### Records supplied
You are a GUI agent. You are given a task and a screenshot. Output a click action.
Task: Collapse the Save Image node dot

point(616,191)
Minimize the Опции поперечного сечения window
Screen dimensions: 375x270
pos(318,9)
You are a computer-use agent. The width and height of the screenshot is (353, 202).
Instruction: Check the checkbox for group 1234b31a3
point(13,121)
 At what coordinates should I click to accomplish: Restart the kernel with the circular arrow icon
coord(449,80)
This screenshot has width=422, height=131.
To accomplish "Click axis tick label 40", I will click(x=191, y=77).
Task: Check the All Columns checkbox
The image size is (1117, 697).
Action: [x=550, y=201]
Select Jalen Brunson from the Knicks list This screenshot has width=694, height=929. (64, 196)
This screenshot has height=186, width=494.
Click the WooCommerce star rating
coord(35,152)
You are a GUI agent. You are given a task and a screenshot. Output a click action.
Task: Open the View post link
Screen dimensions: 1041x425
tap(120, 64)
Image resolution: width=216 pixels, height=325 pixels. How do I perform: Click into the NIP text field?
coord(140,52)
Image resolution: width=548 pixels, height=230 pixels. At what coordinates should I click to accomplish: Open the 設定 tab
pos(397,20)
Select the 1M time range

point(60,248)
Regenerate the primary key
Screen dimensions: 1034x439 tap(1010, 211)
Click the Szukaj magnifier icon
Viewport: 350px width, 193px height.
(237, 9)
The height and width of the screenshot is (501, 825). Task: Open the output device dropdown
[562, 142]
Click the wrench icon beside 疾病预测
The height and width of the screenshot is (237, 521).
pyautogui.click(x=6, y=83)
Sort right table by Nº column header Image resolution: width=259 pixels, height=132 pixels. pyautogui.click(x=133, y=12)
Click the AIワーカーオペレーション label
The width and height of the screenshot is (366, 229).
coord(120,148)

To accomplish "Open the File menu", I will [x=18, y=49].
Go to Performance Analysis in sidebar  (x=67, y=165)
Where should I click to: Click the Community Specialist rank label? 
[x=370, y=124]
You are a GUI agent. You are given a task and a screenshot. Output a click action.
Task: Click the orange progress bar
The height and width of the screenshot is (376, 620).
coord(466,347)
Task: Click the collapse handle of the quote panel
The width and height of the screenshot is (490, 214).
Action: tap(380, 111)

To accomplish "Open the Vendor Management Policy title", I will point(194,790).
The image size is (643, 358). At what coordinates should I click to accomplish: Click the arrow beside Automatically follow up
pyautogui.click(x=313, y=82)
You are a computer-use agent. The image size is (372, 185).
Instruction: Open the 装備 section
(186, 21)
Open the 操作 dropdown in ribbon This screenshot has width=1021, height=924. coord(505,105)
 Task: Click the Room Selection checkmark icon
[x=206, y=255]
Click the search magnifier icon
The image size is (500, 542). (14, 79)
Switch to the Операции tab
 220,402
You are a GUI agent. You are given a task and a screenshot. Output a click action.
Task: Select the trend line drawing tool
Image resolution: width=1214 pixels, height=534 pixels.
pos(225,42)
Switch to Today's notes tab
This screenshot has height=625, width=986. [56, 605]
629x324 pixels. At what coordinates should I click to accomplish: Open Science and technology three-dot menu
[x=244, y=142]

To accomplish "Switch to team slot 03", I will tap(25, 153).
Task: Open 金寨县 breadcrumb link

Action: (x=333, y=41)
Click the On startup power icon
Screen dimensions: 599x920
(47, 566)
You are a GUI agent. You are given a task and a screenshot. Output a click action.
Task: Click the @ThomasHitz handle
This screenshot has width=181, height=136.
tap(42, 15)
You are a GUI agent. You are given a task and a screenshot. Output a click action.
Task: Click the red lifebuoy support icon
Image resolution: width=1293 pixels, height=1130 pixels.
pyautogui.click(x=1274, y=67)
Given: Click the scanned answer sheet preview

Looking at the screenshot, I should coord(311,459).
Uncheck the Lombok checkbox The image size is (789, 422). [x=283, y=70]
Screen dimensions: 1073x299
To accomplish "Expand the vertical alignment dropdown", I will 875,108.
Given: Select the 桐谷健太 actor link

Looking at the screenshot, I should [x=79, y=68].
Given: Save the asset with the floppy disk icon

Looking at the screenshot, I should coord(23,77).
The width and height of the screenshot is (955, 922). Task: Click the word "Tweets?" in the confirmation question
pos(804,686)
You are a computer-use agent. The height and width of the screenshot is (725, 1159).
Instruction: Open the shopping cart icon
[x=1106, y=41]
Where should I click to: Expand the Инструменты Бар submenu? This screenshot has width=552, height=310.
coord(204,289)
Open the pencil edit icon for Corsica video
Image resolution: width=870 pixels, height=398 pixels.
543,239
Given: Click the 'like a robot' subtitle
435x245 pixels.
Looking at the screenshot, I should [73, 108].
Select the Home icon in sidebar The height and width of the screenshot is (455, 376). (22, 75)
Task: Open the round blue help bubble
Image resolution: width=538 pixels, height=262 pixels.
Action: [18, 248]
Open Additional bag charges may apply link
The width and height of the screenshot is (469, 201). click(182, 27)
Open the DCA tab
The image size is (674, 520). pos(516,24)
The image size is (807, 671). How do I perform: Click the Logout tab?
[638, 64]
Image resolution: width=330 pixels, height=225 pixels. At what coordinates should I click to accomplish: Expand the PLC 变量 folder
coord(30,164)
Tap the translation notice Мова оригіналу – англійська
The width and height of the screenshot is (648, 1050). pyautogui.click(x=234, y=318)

### Exercise directions
Lines with the word "will" in them: report all of these from the listing above.

### Answer space
To accomplish "Click axis tick label 40", I will click(x=191, y=77).
To accomplish "Open the File menu", I will [x=18, y=49].
To accomplish "Open the Vendor Management Policy title", I will point(194,790).
To accomplish "Switch to team slot 03", I will tap(25, 153).
To accomplish "Expand the vertical alignment dropdown", I will 875,108.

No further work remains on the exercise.